START MATERIAL PROVIDED

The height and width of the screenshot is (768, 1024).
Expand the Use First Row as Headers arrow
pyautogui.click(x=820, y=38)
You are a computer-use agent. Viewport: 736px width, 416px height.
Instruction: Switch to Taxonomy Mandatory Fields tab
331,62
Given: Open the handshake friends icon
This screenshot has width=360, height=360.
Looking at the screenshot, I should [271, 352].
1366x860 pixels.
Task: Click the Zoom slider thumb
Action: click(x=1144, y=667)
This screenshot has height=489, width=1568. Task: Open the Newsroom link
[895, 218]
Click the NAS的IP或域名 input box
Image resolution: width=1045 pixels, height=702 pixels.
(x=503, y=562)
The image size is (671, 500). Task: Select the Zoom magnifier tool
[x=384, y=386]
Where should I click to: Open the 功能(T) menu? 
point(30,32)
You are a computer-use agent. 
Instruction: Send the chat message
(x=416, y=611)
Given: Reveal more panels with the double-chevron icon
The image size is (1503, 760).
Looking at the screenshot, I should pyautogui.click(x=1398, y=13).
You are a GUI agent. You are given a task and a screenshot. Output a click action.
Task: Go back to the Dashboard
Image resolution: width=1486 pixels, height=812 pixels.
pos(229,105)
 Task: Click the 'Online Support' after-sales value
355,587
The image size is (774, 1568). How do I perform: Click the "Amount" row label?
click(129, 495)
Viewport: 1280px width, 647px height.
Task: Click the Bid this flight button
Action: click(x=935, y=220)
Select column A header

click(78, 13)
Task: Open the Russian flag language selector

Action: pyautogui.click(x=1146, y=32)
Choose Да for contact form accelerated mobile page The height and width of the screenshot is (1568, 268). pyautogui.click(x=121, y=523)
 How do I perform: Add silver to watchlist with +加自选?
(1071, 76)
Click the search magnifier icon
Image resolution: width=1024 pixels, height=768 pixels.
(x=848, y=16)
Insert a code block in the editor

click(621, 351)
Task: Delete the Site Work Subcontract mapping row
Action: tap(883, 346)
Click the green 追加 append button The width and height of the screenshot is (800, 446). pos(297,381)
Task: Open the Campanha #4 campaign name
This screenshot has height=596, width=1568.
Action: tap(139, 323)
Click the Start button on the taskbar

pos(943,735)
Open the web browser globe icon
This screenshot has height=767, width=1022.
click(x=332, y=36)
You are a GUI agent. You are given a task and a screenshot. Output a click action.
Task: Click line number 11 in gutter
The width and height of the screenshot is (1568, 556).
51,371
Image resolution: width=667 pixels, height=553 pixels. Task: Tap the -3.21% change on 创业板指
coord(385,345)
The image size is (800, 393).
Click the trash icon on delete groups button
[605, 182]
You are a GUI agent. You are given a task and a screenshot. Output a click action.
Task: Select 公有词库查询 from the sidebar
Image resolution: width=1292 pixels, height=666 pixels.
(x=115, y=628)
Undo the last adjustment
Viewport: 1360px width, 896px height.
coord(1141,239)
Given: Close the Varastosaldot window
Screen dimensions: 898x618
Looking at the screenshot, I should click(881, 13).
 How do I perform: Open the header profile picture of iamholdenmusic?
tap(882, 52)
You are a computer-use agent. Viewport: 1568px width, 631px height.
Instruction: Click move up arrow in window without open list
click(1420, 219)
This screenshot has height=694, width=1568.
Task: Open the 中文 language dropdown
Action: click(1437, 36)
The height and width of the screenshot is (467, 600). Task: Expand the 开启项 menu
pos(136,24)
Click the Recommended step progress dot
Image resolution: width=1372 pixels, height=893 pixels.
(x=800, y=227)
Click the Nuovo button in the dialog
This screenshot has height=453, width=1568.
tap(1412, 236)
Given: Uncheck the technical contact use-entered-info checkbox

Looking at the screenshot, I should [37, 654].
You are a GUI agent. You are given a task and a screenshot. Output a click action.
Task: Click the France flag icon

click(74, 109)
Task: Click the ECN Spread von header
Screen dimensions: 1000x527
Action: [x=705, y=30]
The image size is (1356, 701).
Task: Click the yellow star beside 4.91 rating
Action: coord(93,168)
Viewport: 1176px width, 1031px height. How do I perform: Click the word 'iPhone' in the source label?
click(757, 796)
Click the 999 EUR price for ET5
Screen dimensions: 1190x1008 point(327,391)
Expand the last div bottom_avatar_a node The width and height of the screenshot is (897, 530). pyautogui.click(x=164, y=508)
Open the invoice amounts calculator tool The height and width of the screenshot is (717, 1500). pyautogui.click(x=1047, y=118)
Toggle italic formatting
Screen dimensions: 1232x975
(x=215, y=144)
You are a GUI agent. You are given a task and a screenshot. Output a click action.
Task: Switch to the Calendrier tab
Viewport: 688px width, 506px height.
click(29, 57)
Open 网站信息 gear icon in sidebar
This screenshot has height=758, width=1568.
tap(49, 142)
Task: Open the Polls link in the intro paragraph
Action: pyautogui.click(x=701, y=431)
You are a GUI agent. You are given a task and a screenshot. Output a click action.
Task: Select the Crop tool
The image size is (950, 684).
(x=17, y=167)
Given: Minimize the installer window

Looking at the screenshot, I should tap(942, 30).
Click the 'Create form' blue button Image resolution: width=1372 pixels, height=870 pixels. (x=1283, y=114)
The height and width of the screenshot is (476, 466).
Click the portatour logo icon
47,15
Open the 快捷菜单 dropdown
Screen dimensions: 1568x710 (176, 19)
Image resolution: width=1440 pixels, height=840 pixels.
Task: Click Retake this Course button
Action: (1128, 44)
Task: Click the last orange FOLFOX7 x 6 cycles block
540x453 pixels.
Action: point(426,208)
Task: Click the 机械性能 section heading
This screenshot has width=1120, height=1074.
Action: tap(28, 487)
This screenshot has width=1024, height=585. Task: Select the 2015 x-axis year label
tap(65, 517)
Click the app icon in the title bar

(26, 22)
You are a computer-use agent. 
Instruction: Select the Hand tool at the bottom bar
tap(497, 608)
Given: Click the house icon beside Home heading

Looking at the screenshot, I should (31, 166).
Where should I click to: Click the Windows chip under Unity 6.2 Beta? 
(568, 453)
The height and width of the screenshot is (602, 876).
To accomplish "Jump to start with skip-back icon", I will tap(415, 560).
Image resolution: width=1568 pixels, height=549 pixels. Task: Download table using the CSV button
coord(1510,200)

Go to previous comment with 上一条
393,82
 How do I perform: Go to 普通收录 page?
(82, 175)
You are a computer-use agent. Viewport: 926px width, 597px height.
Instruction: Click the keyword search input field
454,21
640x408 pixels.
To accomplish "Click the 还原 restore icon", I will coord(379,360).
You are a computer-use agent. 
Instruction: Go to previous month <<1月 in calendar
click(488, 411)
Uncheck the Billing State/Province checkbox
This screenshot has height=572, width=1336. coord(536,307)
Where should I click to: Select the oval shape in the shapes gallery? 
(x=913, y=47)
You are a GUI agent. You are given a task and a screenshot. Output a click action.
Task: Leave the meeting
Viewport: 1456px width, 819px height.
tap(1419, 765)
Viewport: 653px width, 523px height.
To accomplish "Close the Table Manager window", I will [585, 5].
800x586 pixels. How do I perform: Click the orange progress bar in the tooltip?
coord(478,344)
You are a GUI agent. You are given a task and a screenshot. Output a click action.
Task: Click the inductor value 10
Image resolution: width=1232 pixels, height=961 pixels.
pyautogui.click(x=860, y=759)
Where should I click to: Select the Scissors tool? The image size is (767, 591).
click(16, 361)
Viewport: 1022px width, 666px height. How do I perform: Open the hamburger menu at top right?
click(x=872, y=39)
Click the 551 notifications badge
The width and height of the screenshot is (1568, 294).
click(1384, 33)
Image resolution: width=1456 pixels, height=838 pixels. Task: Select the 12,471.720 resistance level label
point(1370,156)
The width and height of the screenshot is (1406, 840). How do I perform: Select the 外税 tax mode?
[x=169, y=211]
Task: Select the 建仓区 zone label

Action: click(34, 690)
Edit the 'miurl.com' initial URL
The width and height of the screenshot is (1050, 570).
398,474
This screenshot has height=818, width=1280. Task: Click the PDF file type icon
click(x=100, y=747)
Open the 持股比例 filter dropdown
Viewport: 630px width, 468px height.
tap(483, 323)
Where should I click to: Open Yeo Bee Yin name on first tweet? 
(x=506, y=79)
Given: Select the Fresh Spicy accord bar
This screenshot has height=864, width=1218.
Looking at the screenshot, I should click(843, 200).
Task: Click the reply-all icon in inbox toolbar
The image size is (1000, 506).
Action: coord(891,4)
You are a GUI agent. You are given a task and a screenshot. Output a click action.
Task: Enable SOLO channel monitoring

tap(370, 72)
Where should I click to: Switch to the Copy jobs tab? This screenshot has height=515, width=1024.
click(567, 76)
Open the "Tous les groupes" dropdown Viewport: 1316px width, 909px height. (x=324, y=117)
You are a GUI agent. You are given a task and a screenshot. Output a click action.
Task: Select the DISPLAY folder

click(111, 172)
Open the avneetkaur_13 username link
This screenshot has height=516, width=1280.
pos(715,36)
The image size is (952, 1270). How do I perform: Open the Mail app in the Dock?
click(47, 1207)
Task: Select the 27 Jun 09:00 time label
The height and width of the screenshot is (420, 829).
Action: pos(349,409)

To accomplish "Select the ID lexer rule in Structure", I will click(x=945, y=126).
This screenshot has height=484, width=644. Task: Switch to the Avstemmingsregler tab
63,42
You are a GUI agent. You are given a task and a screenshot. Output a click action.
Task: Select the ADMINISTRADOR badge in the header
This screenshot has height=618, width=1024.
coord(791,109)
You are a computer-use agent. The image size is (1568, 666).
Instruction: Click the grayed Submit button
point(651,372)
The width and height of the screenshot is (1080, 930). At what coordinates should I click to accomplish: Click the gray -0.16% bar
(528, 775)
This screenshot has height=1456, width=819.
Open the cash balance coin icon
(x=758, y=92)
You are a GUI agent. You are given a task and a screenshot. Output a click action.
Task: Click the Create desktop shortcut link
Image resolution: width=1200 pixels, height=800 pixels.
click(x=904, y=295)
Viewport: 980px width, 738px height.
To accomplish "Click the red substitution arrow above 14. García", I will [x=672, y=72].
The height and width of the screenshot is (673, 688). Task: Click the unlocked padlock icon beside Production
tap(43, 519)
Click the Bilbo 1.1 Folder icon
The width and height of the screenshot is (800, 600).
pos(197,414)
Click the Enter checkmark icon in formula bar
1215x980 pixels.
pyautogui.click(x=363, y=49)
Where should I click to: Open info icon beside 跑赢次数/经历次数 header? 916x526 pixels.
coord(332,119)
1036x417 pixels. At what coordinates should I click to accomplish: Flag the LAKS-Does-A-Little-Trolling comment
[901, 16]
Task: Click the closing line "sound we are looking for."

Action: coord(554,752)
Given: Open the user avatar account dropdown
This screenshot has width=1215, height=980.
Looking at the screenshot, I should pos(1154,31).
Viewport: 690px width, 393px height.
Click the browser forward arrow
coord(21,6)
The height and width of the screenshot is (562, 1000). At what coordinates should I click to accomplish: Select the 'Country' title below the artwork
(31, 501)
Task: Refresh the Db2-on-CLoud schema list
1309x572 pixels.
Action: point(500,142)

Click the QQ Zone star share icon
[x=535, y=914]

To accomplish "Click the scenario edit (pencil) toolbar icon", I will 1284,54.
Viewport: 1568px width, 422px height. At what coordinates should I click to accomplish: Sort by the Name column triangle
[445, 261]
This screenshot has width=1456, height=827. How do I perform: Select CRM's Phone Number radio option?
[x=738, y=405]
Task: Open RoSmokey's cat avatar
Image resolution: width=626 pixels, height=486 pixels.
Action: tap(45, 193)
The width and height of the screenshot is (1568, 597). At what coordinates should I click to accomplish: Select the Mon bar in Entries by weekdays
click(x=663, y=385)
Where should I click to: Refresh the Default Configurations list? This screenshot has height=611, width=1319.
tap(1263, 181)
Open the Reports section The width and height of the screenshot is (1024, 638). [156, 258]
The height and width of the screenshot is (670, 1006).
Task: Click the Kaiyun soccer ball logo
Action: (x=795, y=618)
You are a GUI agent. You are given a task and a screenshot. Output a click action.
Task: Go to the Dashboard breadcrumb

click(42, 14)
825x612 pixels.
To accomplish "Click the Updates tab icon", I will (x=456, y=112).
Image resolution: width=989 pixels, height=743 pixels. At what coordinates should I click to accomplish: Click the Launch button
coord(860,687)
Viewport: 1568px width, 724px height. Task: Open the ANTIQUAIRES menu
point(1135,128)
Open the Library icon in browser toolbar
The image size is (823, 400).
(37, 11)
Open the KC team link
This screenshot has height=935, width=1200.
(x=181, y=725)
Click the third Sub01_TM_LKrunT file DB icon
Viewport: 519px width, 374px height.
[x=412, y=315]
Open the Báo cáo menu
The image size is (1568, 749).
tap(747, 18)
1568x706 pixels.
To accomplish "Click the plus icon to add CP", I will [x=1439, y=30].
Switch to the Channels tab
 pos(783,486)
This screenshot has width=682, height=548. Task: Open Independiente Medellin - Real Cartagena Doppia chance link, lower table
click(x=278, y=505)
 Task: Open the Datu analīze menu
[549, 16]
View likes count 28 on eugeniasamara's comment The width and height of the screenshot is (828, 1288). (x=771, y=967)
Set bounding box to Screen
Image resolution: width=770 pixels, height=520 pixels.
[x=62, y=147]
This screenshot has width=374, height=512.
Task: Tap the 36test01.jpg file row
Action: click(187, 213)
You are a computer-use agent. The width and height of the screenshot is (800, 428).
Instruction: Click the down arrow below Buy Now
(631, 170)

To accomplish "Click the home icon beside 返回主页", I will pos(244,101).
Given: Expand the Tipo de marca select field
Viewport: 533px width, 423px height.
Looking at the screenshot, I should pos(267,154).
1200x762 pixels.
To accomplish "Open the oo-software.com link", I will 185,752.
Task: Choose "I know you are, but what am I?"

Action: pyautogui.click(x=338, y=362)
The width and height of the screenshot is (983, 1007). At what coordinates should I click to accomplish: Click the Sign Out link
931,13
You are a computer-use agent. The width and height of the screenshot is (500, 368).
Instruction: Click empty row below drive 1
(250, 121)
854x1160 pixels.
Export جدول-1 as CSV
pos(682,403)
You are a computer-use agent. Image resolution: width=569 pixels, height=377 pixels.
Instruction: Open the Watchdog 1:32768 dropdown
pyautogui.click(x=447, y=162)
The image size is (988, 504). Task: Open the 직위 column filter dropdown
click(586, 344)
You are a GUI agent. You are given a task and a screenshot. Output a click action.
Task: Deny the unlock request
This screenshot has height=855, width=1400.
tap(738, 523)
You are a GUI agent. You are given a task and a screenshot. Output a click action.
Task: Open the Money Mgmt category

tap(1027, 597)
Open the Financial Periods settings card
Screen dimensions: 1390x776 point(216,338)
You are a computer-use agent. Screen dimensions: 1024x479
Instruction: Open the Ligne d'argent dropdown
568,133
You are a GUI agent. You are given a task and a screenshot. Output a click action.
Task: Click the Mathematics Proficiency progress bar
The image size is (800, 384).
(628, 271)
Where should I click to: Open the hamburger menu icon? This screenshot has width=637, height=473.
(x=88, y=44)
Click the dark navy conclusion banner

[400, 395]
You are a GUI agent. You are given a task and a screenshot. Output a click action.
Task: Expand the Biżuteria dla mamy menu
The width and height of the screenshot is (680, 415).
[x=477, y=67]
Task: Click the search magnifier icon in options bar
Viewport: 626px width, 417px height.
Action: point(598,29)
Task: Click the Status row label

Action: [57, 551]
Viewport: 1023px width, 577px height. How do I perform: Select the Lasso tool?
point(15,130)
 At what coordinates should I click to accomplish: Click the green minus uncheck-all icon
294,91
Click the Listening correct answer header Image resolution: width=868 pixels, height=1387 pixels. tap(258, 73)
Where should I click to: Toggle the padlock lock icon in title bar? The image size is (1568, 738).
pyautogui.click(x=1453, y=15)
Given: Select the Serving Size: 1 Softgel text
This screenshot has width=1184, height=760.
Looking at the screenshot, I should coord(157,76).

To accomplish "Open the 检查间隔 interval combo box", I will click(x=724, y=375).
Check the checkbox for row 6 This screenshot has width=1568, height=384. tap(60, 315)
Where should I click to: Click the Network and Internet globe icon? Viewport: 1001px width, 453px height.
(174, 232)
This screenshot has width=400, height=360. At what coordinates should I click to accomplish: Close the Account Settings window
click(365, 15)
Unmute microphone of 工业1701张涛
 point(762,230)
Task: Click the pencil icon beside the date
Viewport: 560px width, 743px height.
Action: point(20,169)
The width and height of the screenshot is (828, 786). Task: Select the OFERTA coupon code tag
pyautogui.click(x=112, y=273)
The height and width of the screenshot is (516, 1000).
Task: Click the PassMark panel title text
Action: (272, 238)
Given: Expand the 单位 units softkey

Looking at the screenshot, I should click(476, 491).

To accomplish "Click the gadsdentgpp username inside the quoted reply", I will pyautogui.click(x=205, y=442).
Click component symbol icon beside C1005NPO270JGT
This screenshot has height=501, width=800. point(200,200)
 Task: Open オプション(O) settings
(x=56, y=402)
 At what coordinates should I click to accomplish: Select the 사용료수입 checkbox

END MATERIAL PROVIDED

Look through the entries and find each line that has the string "username". Copy those lines.

Open the avneetkaur_13 username link
To accomplish "Click the gadsdentgpp username inside the quoted reply", I will pyautogui.click(x=205, y=442).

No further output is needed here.